### Data for processing:
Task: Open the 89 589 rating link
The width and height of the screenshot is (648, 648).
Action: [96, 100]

* * *

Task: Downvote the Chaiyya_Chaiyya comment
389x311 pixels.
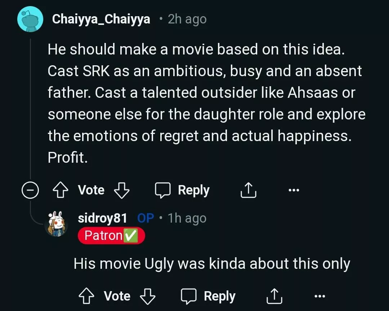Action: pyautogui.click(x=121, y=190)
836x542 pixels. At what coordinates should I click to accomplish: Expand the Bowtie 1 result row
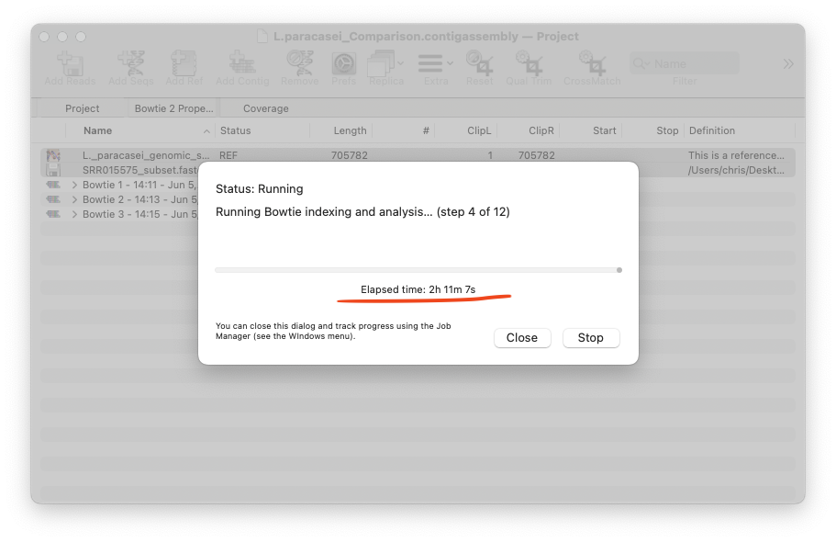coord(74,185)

### Your goal:
Work through the records above. Copy every line with the string "Task".

### Exercise response:
Task: Open the 89 589 rating link
Task: Downvote the Chaiyya_Chaiyya comment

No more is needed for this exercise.